En effet, sous la pression de la finance internationale, les industriels ont opté plusieurs décennies durant pour des délocalisations massives. Ce faisant, le Covid-19 a mis en évidence notre incapacité. Aussi, les morts du Coronavirus sont-ils les victimes de cette guerre industrielle : les respirateurs, les masques, les gants, les kits de test, les médicaments, … tout ce qui nous manque à ce jour, ce sont des produits de l’industrie.
Tandis que la globalisation de l’économie a conduit à une standardisation contrainte toujours plus intense des rapports commerciaux sous toutes ses formes (financiers, bancaires, fiscaux, juridiques, etc.), avec un discours affiché d’autorégulation par l’économie (renvoyant au dogme d’Adam Smith et de la main invisible), les états reviennent à la manœuvre et prennent davantage la conduite des affaires. Les grandes nations sont dirigées par des hommes d’autorité. La politique impose à nouveau sa primauté sur les affaires économiques.

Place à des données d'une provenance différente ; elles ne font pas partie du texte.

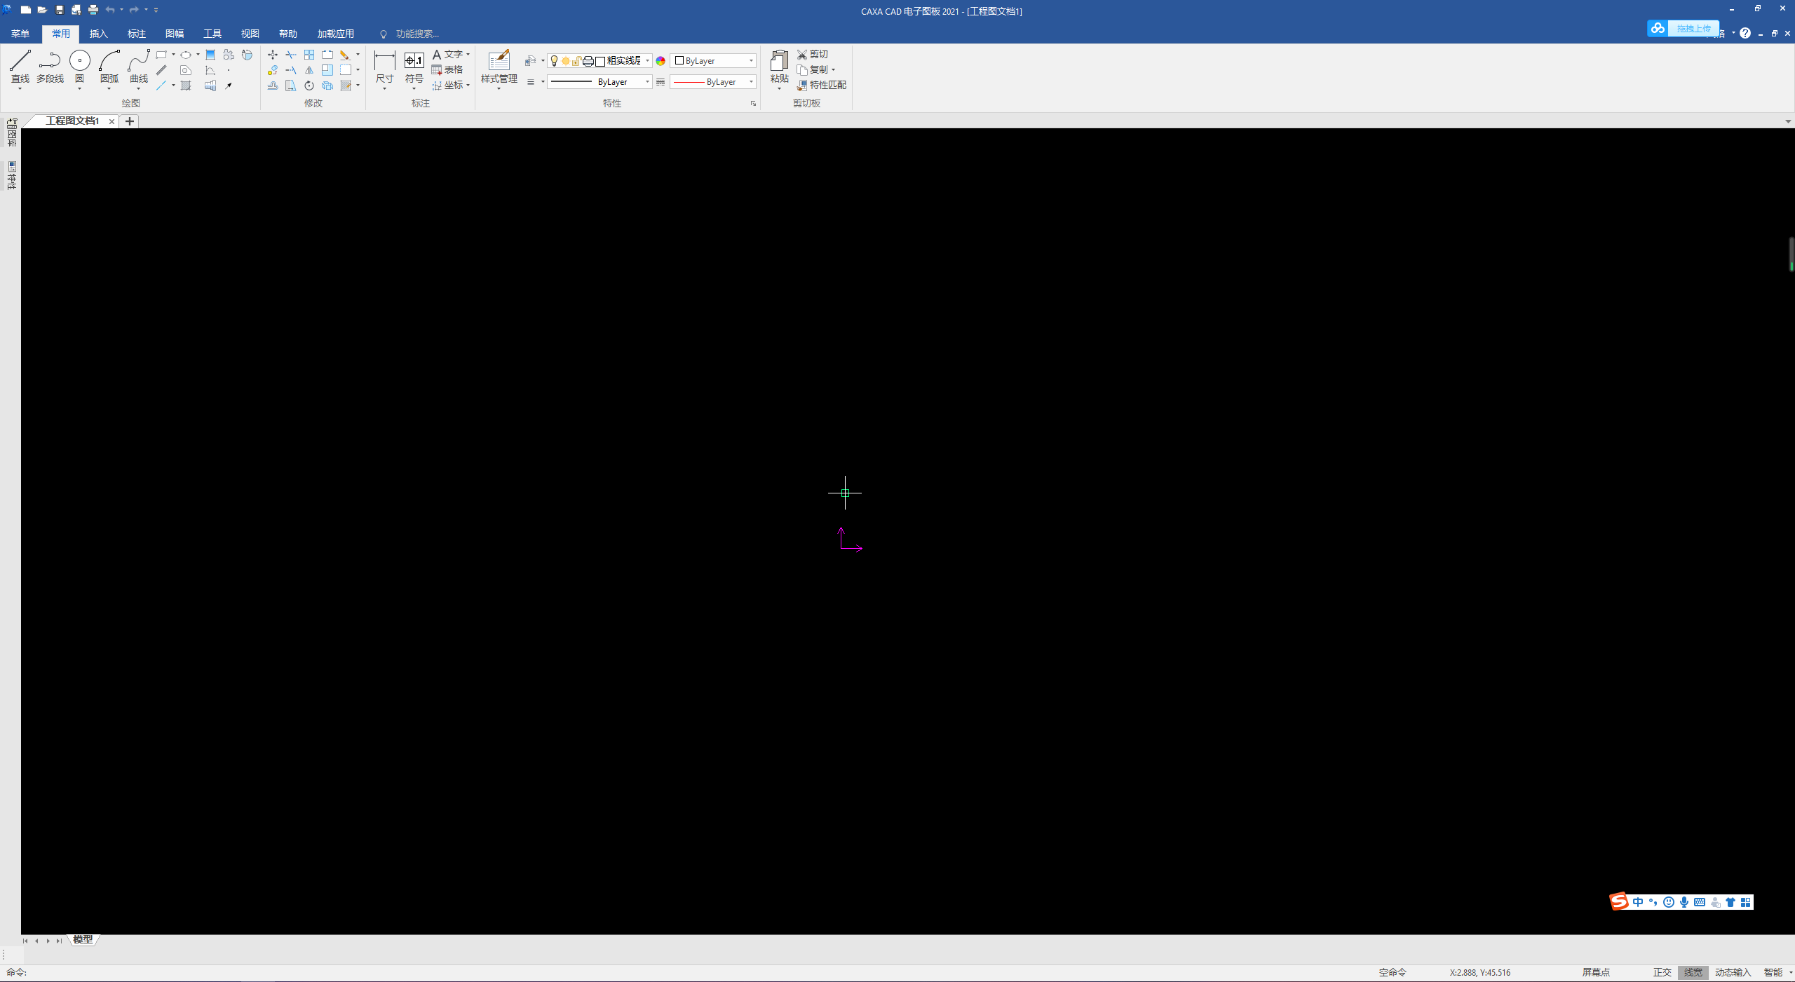Toggle 动态输入 dynamic input
The width and height of the screenshot is (1795, 982).
click(x=1733, y=972)
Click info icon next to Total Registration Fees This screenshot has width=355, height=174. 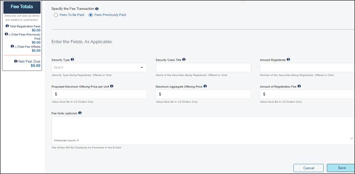7,26
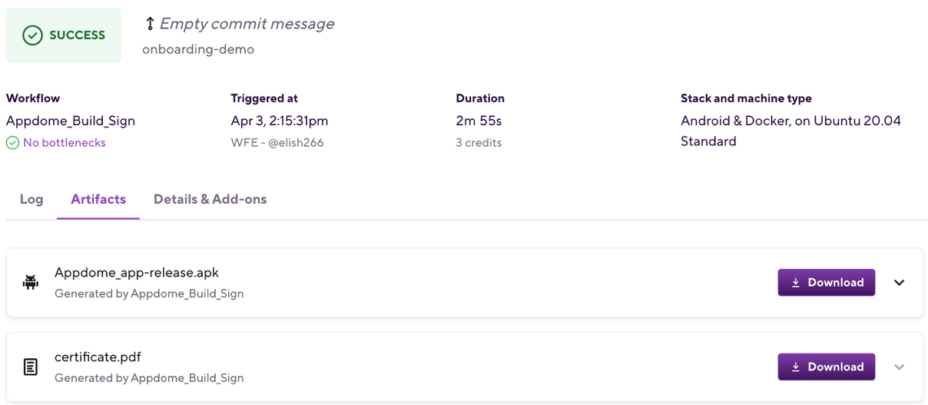Click the document icon for certificate.pdf
Screen dimensions: 928x405
pyautogui.click(x=31, y=367)
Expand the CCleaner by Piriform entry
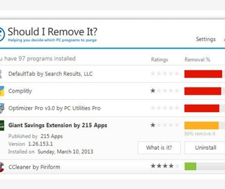Image resolution: width=225 pixels, height=189 pixels. click(x=113, y=167)
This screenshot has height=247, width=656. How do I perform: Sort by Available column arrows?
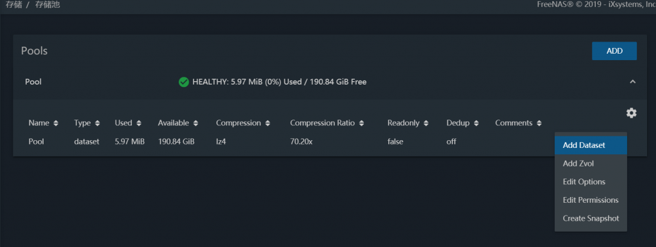coord(195,124)
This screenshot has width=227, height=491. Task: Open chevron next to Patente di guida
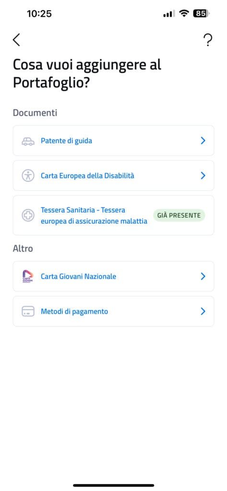click(x=203, y=140)
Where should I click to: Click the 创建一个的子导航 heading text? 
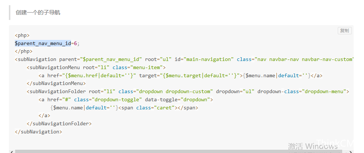click(x=38, y=12)
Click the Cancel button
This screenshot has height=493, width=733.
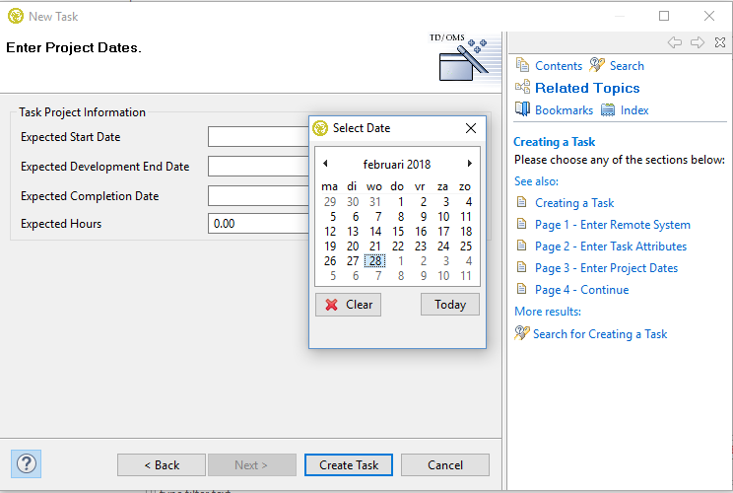[445, 465]
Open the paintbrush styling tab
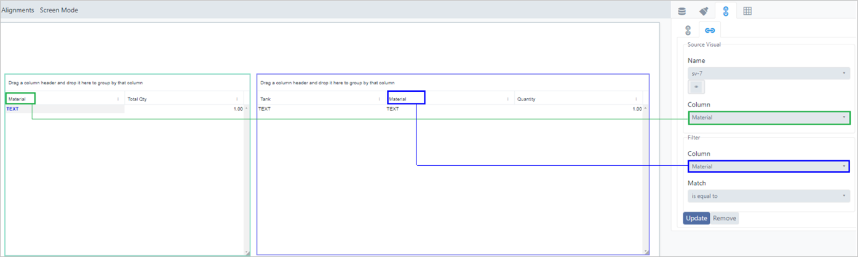 [704, 11]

Ainsi, Donald Trump tente-t-il de dompter les GAFAM – avec le chantage au démantèlement – pour mieux les assouvir et les mettre en ordre de marche dans la compétition numérique engagée contre la Chine. De la même manière, il tente d’écarter Huawei et ZTE des marchés publics de la 5G, les stigmatisant en les accusant de développer des technologies permettant de pratiquer l’espionnage digital (les fameuses back doors). Il favorise ainsi l’industrie nationale au détriment d’entreprises étrangères.
Nous nous éloignons donc davantage des guerres commerciales ancestrales (encore que la guerre de l’Opium ne soit pas loin d’un certain point de vue) – guidées par les seules considérations douanières et tarifaires – pour entrer dans le champ de la guerre intégrale, où tous les leviers sont utilisés pour renforcer les positions économiques des états et de leurs fleurons industriels et commerciaux. Cela dans un souci de cohésion nationale, dont le concept a longtemps été écarté au bénéfice du seul profit financier, immédiat.
Dans ce contexte, mettre fin à plusieurs décennies de dépendance industrielle ne se résout pas par une volte-face brutale ; cela doit s’ébranler dans le cadre d’une doctrine stratégique mûrement réfléchie.